(Instructions for the task) Which lines of the data below contain the word "dimension"? Gather each of them, copied in full.

(Record excerpts)
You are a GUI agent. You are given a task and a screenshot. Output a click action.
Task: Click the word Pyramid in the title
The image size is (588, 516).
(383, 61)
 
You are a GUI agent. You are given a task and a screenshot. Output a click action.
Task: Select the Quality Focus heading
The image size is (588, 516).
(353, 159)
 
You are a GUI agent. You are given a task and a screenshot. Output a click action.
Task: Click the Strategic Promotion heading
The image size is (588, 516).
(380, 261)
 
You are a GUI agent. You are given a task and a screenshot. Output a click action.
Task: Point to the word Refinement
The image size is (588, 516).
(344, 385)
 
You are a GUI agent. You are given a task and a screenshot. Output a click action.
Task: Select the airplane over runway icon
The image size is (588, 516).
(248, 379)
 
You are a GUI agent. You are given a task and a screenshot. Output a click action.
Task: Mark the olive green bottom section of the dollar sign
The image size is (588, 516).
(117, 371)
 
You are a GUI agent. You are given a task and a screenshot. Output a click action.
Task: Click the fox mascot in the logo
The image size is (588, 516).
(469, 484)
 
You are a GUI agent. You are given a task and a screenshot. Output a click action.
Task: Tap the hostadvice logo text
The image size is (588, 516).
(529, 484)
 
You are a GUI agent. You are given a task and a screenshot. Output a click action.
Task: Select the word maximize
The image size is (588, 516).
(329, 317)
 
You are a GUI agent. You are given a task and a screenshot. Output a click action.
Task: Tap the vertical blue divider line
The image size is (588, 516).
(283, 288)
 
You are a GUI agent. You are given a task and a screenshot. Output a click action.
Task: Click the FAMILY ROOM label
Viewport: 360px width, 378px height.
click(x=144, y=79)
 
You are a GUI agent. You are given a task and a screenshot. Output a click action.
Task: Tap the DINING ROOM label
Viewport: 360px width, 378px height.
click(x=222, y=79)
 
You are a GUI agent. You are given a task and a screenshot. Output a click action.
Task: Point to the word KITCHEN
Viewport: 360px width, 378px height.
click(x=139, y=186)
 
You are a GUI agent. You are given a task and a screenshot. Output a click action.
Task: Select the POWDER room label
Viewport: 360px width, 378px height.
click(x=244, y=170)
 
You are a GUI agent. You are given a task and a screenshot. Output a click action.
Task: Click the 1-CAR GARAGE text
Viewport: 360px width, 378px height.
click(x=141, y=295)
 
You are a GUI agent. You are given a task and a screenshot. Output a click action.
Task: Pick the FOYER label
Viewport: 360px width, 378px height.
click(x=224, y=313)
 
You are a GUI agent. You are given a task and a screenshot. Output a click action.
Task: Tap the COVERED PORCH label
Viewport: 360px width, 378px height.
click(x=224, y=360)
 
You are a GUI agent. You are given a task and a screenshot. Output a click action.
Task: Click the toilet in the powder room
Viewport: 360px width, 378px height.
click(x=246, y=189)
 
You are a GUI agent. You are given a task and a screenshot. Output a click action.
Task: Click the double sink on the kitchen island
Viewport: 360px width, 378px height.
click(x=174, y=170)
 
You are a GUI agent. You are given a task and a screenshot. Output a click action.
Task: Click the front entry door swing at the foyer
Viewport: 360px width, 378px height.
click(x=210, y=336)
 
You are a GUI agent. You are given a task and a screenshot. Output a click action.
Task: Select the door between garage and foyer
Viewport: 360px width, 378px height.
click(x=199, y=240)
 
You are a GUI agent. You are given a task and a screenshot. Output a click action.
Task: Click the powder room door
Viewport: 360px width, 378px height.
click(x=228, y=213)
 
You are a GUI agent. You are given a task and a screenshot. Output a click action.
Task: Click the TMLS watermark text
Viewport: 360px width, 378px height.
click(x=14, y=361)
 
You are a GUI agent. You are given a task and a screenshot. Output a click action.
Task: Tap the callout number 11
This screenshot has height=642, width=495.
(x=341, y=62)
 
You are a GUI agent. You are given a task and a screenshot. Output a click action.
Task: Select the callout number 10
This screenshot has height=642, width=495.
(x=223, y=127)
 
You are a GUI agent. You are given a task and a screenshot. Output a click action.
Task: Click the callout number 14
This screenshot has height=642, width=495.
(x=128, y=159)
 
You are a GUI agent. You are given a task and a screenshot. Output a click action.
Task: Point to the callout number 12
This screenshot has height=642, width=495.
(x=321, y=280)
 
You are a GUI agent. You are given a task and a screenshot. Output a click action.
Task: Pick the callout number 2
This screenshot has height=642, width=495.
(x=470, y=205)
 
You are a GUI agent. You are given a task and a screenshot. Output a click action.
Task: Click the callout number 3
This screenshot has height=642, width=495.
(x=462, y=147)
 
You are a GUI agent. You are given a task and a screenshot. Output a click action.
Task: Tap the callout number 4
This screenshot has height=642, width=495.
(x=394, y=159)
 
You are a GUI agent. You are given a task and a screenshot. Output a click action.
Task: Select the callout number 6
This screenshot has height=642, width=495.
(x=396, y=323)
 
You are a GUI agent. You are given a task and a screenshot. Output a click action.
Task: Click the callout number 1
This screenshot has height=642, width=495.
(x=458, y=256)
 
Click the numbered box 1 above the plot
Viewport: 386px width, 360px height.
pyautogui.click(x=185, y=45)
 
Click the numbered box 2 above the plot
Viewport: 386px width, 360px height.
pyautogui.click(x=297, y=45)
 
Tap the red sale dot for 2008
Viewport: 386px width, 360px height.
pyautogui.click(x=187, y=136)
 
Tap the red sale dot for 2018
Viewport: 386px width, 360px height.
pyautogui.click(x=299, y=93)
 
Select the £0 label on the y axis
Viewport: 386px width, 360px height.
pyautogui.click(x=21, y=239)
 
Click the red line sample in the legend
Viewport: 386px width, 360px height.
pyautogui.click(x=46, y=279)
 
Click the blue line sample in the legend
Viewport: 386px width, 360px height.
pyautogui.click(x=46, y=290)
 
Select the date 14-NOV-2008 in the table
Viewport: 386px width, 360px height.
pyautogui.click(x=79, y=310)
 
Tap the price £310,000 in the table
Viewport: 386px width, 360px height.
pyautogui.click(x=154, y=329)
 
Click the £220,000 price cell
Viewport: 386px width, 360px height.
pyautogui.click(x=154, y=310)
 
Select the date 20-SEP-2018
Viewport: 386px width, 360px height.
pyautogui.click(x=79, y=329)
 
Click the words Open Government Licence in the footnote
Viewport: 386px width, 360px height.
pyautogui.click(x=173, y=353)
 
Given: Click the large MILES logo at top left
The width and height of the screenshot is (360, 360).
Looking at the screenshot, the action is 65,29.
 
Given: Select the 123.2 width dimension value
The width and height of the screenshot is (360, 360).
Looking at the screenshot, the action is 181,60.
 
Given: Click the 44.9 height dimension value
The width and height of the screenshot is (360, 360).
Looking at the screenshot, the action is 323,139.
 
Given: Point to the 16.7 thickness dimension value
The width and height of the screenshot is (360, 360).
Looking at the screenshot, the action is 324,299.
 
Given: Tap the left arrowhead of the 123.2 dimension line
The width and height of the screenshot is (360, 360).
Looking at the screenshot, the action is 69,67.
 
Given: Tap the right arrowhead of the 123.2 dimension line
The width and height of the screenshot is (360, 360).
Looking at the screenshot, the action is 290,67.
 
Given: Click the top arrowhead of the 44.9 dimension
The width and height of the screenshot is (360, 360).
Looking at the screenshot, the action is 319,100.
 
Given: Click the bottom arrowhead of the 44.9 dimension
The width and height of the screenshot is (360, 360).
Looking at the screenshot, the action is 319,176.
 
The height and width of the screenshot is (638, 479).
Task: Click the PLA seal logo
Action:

(Response to this exercise)
Given: Select the 123.2 width dimension value
Given: Click the 44.9 height dimension value
Given: Point to the 16.7 thickness dimension value
Given: Tap the left arrowhead of the 123.2 dimension line
Given: Tap the right arrowhead of the 123.2 dimension line
Given: Click the top arrowhead of the 44.9 dimension
Given: Click the bottom arrowhead of the 44.9 dimension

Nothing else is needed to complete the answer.